__TASK ITEM__: When a line of the entries contains the word "enero", report that line.

▼

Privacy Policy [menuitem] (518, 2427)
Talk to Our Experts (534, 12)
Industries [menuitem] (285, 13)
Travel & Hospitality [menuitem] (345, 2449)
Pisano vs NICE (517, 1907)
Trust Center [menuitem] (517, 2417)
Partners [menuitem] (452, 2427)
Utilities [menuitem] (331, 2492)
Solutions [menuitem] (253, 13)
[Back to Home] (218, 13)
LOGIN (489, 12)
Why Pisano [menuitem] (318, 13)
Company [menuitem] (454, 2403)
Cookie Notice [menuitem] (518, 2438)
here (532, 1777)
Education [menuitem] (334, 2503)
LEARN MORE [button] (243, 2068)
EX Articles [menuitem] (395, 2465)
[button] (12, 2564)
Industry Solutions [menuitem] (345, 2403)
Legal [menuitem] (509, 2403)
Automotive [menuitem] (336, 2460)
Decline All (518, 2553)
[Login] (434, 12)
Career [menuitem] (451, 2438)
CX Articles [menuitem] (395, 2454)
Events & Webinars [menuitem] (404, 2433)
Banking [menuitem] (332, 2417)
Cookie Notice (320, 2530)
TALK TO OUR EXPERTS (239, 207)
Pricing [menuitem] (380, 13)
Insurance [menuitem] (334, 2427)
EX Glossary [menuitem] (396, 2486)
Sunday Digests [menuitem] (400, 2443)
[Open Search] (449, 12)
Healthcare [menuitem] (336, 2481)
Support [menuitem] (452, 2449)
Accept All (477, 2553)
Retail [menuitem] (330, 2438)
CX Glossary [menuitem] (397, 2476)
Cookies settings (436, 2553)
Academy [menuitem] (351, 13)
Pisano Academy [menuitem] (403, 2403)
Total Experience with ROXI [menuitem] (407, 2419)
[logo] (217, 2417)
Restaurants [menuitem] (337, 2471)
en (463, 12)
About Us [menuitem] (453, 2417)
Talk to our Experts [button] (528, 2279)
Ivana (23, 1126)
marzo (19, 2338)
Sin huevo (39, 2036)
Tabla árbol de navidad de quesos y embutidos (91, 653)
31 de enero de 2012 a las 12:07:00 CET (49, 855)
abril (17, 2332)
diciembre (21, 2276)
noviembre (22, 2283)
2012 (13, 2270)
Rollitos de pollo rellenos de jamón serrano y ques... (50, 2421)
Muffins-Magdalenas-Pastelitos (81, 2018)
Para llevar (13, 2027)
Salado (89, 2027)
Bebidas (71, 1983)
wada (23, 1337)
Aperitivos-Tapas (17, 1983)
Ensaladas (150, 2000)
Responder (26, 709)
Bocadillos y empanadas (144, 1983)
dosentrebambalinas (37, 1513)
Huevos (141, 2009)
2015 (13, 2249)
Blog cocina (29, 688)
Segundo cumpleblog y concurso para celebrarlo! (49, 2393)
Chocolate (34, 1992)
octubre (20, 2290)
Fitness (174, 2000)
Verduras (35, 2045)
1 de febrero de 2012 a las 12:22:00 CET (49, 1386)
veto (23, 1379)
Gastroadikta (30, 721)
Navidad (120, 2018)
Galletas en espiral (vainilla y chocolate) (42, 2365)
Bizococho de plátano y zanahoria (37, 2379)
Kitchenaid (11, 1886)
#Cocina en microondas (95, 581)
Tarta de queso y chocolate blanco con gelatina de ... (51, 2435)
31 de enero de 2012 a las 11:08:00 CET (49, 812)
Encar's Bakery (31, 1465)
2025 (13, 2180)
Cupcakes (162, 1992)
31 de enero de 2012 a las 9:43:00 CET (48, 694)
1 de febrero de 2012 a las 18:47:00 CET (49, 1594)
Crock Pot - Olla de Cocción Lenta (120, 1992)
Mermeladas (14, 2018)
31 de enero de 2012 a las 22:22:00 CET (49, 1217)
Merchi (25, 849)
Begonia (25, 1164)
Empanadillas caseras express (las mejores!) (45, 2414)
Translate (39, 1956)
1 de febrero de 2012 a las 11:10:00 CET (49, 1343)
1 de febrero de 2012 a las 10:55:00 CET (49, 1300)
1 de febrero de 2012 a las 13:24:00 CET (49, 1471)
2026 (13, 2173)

▲

__RESULT BELOW__:
31 de enero de 2012 a las 12:07:00 CET (49, 855)
31 de enero de 2012 a las 11:08:00 CET (49, 812)
31 de enero de 2012 a las 9:43:00 CET (48, 694)
31 de enero de 2012 a las 22:22:00 CET (49, 1217)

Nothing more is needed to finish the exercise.